The municipality took ownership of the reserve, and thus of part of the municipality’s coastline, in exchange for municipal forestry plantations. Work began on making the site a better environment for wildlife and improving public accessibility and the Parc ornithologique du Teich came into being. Forty years later, as part of its anniversary celebrations, it was renamed the Réserve ornithologique du Teich…


It was in 1989 that the orientation towards ecotourism is taken by the new municipality in partnership with the Regional Natural Park with the establishment of the house of the nature of the Bassin d’Arcachon. The town of Teich still owns the reserve, which it runs in tandem with the Parc Naturel Régional des Landes Gascogne according to a bipartite agreement.

A rural heritage

18° century

The land on which the reserve stands was reclaimed from the sea from the first half of the 18th century onwards.
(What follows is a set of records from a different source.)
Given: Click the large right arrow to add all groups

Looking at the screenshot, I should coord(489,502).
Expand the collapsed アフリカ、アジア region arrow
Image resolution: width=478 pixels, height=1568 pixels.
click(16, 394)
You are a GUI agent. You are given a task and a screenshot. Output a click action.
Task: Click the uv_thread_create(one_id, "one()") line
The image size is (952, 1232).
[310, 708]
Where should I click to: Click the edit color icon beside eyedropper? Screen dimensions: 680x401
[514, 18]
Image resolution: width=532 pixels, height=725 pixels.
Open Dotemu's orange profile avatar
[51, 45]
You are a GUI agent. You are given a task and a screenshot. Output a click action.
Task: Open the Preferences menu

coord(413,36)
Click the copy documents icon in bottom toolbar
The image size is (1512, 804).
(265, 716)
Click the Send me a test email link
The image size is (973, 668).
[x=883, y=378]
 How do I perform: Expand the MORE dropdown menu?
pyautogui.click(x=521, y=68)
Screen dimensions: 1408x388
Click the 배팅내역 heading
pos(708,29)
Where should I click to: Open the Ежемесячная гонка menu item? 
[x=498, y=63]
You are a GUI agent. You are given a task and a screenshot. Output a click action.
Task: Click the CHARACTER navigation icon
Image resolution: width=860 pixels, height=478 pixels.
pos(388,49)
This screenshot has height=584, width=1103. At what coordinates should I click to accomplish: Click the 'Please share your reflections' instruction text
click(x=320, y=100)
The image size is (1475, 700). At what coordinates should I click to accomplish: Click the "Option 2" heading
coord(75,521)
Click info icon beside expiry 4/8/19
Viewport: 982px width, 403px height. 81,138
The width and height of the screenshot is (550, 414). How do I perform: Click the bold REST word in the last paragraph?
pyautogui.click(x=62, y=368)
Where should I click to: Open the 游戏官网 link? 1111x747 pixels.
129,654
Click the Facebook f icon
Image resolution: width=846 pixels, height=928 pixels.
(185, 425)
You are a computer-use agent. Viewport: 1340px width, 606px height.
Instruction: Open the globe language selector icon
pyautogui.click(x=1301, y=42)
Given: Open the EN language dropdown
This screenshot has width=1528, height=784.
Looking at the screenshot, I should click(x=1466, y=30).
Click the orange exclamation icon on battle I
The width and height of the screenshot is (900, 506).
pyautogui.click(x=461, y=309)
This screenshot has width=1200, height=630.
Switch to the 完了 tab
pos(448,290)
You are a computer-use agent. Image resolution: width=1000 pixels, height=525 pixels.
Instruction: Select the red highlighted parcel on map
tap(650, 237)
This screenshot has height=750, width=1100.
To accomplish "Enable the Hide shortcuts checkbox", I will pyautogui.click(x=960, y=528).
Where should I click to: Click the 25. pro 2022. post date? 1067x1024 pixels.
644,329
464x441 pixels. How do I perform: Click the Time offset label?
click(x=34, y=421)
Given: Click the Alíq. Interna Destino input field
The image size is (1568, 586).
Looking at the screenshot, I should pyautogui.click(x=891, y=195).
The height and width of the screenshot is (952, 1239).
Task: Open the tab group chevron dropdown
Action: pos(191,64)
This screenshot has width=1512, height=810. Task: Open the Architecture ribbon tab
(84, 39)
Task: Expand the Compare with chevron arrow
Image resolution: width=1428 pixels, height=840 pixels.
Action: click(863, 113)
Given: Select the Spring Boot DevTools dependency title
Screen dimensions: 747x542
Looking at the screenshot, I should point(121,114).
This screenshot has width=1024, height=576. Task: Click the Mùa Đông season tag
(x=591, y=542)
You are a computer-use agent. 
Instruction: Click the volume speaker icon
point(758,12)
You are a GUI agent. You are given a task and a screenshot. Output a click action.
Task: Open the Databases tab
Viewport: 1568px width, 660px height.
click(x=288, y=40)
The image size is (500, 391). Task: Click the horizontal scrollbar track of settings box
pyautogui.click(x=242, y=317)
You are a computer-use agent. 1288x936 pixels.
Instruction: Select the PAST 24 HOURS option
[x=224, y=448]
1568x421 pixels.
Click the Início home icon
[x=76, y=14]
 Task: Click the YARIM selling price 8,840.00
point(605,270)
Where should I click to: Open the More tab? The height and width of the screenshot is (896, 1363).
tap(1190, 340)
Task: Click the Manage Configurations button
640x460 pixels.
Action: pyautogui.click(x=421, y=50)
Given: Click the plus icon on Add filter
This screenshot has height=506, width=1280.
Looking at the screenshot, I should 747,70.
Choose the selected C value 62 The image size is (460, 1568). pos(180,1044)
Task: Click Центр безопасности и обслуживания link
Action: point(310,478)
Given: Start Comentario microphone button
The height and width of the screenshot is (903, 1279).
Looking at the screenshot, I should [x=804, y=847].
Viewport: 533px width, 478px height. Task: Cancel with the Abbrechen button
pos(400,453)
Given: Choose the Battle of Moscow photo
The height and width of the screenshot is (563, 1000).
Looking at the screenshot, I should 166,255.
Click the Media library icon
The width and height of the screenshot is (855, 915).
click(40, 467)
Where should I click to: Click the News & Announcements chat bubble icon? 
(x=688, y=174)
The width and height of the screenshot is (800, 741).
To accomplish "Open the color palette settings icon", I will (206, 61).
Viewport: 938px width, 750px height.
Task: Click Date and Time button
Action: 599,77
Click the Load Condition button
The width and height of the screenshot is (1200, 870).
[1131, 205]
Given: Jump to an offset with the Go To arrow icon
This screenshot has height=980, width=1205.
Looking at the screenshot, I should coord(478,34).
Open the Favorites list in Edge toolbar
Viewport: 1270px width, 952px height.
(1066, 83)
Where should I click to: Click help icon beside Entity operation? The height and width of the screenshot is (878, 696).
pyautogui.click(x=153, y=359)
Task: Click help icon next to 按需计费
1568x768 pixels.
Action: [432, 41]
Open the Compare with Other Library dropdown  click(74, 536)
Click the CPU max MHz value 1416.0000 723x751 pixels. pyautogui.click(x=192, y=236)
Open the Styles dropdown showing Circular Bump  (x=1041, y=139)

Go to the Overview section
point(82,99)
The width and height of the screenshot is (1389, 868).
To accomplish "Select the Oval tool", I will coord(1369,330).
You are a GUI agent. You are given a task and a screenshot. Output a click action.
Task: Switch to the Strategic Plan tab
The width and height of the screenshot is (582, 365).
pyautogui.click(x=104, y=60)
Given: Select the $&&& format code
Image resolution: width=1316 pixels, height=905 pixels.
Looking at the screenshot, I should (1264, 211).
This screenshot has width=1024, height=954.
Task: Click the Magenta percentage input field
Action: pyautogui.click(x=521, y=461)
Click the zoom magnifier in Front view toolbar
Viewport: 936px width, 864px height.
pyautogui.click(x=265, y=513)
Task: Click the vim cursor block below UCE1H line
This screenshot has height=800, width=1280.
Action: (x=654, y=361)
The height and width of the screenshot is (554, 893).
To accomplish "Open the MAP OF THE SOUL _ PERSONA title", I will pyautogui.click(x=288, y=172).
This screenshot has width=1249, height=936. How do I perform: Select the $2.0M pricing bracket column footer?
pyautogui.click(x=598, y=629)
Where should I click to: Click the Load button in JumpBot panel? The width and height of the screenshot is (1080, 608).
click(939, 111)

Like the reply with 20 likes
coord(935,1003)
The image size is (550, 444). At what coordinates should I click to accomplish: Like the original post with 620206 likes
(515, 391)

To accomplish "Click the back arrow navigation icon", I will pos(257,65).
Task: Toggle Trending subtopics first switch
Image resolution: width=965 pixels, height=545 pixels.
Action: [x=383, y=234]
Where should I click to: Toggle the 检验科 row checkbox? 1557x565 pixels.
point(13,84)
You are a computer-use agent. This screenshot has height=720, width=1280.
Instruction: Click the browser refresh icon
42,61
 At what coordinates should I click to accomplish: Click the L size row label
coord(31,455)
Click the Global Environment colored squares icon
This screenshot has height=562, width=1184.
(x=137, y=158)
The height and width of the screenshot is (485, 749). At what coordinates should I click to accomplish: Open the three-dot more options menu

Clay dykes were gradually constructed on the salt meadows, both to protect the village from the winter floods and above all to allow for the establishment of a kind of non-intensive form of fish-farming: ‘fish reservoirs’.

Fish reservoirs

These ‘reservoirs’ (a type of stocking pool) are shallow bodies of water topped up by seawater via sluices in the enclosing dyke. When there is a spring tide, the sluices are opened.


The water that flows into the reservoirs as a result brings with it a multitude of fry (juvenile fish) born in the Arcachon basin or the open ocean. Prevented from escaping by an ingenious system of nets, they will grow rapidly inside the dyked area, thanks to the highly-productive ecosystem here, due to the relatively high temperature of the water, the absence of any currents or tides and the proliferation of plankton, algae and vegetation.


In a few months, these fish will be large enough to be sold commercially. Previously they were kept ‘in reserve’ (which is where we get the name ‘reservoir’) in anticipation of the autumn storms which would confine thefishermen (whether they used sailing boats or rowing boats) to port. During these periods of bad weather, the price of fish rose and it was at this moment that the owners of the reservoirs would chose to empty their ‘reserves’, putting their fish on the market at much higher prices than they would have fetched just weeks before…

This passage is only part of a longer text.